*** Begin section ***
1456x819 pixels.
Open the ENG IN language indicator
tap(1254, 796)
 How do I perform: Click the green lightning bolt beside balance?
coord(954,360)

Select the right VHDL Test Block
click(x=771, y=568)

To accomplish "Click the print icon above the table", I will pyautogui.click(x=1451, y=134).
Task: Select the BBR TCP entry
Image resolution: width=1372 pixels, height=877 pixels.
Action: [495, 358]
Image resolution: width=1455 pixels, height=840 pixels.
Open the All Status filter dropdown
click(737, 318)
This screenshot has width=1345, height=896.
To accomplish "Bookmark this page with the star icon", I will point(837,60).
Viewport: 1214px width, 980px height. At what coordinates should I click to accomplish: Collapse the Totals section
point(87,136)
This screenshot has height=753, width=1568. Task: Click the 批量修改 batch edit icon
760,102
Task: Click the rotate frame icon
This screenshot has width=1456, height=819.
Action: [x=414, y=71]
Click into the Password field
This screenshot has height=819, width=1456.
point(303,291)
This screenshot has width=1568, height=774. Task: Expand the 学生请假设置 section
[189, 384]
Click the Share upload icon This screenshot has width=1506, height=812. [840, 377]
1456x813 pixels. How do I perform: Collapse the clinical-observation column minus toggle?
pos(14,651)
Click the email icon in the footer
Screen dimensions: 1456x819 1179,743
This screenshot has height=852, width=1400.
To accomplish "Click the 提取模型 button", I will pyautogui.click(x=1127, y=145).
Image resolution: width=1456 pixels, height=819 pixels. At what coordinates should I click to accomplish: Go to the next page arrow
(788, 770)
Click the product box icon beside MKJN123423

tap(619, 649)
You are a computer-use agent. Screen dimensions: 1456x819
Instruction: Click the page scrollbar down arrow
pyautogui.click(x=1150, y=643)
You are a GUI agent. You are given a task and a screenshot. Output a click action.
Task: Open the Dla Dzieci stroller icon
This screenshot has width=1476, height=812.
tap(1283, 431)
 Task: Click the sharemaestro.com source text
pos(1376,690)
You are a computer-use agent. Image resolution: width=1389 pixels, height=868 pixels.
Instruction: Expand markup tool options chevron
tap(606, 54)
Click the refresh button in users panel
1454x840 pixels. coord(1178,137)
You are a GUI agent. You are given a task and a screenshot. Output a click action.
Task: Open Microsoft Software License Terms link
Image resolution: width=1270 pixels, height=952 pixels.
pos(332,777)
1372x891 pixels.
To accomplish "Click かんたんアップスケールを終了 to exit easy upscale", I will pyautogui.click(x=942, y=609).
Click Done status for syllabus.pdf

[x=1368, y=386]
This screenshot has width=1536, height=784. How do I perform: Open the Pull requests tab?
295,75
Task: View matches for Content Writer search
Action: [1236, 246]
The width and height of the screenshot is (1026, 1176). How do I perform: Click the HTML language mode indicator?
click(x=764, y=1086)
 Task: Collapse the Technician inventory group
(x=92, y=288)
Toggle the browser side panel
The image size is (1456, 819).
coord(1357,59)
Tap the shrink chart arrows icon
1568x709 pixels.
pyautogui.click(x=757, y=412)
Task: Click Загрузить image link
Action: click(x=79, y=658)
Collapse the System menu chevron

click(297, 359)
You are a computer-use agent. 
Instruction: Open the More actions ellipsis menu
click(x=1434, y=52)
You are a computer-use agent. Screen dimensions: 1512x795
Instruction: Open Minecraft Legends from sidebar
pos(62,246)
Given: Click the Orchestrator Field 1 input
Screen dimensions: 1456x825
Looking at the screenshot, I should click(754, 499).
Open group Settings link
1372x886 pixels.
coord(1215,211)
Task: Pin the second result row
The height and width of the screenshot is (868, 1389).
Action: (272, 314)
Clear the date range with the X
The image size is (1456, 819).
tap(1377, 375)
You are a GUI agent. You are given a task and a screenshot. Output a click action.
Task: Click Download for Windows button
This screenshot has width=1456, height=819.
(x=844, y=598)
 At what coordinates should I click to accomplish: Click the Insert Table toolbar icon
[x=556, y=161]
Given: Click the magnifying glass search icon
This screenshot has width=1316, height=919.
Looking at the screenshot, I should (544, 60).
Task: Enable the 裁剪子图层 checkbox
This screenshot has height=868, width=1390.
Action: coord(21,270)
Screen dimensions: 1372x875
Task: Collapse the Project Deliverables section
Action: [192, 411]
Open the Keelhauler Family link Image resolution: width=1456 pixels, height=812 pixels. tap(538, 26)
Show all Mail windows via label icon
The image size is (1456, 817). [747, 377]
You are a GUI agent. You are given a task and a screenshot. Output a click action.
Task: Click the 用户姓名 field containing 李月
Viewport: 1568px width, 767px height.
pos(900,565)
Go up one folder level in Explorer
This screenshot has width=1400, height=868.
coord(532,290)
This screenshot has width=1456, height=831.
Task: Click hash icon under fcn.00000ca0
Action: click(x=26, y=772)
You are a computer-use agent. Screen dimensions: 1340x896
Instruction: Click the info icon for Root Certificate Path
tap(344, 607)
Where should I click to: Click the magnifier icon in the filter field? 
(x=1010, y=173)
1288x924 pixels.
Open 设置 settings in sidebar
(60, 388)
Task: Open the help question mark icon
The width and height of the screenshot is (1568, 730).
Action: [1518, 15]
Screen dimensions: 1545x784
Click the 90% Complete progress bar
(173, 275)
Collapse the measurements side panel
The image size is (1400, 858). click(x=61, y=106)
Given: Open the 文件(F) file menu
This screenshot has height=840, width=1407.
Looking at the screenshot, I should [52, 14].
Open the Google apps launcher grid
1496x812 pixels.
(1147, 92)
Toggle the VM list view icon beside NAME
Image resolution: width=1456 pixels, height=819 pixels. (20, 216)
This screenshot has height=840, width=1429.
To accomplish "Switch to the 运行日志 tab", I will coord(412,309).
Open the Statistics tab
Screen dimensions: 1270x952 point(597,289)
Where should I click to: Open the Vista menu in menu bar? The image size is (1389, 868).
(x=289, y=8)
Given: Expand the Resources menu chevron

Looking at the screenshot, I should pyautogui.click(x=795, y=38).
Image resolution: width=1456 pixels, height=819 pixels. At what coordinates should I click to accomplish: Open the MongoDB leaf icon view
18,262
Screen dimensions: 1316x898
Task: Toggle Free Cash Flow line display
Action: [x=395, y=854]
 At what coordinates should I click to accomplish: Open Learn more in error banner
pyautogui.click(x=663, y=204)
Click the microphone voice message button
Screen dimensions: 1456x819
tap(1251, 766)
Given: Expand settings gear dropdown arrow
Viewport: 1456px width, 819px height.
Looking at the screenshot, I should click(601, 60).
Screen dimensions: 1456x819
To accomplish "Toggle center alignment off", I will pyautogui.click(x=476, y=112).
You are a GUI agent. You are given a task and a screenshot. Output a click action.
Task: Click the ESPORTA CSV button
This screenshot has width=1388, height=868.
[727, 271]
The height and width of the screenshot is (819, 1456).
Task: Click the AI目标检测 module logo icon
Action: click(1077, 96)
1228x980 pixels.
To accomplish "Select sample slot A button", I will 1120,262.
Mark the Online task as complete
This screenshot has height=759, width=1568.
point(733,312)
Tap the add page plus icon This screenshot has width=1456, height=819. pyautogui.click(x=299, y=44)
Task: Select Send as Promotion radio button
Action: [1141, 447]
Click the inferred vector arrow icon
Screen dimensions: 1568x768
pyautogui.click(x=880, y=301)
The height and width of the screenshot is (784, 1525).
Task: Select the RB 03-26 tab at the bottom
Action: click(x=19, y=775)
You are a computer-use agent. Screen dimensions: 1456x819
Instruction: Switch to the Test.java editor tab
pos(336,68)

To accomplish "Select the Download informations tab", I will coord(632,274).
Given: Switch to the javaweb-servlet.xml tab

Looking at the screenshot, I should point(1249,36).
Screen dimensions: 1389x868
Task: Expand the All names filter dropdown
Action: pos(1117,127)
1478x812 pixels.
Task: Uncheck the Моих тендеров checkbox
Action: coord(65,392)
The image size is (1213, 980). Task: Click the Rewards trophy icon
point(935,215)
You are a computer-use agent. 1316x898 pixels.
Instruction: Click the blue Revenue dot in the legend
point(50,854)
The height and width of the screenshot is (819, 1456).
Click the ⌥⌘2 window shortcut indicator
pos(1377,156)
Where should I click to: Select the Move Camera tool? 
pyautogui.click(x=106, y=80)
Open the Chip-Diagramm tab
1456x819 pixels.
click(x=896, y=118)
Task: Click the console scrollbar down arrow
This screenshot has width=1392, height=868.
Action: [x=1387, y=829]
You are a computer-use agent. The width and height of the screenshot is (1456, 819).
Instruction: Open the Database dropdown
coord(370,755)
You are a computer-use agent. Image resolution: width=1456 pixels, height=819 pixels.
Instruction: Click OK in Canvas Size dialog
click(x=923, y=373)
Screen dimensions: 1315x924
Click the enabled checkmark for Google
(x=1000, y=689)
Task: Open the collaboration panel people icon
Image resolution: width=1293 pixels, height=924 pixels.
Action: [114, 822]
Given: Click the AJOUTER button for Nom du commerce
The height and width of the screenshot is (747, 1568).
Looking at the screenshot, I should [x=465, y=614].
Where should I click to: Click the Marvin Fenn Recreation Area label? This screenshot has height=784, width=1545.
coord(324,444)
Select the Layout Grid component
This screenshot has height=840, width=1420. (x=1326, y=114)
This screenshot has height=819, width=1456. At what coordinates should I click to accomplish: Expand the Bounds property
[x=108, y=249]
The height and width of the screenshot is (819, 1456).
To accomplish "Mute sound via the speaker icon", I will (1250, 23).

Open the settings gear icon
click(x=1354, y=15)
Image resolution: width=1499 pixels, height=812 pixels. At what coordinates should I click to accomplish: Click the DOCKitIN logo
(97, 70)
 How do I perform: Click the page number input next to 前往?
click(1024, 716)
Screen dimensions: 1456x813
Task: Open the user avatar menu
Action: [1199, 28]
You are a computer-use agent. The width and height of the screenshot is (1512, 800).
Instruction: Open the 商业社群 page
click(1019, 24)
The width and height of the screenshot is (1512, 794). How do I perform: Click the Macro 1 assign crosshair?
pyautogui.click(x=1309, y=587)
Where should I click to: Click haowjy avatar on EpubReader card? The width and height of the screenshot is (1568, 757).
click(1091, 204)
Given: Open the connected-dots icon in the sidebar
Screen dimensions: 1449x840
*** End section ***
YOUR ASSIGNMENT: What lines in the material above hold the word "Download"? Pull them out.

TASK ANSWER:
Task: Click Download for Windows button
To accomplish "Select the Download informations tab", I will coord(632,274).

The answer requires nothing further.